Funding of Doctoral Programs
Since it is a part of the postgraduate training, faculties and hospitals are questioned to contract the funding. Three proceedings are currently possible in countries throughout Europe. For once, doctoral candidates can hold the status of a full-time employed researcher at university-institute, secondly, doctoral candidates are being employed part-time as a researcher and physician at the same time and the third proceeding leaves free choice to conduct on research after graduation parallel to specialty training.
Third cycle recommendations
Principles for implementation of doctoral programs in medical studies (adapted from the Salzburg conclusions on “Doctoral Programs for the European knowledge Society”):
- Doctoral students as early stage researchers: should be recognized as professionals – with commensurate rights - who make a key contribution to the creation of new knowledge. An employment contract and social insurance are basic crucial rights and lead to high quality research.
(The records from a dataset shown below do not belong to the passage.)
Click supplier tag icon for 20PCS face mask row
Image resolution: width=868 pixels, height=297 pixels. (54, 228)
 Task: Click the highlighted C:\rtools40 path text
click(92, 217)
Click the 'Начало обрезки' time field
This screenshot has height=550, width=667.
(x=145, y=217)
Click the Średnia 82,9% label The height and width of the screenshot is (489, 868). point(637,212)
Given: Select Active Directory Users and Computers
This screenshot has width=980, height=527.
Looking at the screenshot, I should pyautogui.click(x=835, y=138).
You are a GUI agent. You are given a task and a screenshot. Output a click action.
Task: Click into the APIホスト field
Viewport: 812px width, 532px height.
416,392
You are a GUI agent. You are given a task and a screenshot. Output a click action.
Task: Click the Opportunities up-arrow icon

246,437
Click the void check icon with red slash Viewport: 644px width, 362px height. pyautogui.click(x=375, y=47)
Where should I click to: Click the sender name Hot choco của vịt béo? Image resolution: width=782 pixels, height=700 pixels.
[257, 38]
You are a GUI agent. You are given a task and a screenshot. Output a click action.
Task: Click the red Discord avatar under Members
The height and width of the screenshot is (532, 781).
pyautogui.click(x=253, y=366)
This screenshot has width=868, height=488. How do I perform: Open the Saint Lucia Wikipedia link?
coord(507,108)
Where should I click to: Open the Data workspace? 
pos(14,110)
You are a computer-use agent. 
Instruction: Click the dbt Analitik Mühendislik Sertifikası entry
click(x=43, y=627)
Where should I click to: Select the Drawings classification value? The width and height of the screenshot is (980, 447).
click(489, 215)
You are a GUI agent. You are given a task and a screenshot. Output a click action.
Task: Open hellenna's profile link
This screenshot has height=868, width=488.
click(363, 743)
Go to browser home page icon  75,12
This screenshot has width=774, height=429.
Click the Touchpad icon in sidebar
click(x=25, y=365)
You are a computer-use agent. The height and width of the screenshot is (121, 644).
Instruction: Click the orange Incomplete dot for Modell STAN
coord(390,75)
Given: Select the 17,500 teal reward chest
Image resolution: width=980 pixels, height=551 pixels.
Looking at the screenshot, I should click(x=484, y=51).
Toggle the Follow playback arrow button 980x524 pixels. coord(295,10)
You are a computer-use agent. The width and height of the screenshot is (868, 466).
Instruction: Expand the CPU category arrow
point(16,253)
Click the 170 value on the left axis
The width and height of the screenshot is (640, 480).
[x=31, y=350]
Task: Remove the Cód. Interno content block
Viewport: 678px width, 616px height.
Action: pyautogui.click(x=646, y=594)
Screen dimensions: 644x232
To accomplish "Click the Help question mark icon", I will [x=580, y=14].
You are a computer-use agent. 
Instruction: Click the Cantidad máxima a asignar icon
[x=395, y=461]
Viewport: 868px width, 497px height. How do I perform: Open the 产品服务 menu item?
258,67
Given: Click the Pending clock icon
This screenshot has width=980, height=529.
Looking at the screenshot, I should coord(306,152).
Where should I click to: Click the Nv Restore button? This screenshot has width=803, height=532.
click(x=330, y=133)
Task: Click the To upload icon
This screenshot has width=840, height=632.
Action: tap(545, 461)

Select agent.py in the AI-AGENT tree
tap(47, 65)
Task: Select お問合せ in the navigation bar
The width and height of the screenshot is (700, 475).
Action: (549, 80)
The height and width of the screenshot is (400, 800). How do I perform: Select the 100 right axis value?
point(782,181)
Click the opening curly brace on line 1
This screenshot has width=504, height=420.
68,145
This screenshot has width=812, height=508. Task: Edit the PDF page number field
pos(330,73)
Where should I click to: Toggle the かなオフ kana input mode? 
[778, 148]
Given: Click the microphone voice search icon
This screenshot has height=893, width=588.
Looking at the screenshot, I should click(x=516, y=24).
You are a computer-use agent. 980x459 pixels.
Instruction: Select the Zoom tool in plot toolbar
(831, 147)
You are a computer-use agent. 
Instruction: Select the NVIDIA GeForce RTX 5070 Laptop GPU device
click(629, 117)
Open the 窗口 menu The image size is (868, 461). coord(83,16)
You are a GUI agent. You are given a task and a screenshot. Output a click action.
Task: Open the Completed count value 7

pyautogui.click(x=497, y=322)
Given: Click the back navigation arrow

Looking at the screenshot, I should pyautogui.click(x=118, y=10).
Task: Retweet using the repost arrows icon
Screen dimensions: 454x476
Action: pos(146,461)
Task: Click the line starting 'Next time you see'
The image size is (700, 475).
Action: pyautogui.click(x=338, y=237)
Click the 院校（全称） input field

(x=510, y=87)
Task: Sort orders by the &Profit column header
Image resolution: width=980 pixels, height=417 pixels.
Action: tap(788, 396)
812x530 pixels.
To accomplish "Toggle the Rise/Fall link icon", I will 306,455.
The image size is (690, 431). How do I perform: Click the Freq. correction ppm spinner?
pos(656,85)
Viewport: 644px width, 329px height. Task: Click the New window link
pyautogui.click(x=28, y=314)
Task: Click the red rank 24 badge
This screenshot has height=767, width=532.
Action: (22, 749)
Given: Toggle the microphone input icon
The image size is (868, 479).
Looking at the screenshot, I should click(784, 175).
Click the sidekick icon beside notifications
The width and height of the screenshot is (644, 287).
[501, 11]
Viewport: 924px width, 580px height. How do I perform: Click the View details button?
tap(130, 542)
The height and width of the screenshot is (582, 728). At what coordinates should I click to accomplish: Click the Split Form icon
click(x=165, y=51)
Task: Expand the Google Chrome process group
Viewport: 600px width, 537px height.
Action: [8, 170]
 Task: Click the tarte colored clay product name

- Status of the junior researcher: EJD recommends to clearly define the status of the junior researcher in an official contract with the institution or department providing the doctorate training or doctoral program. A proposition to this issue is the official employment of all junior researchers within a department or institution.
The Bologna Process is a significant benefit to most academic and professional degrees in principle. The EJD reiterates for the above reasons the essential of the continuity starting from the beginning of an integral medical education. The first and second cycle should be seen as two parts of a whole study.
The European Junior Doctors postulate that junior doctors have to be guaranteed official employment through an institution, appropriate funding of their research and the possibility to carry on clinical practice whilst completing doctoral program.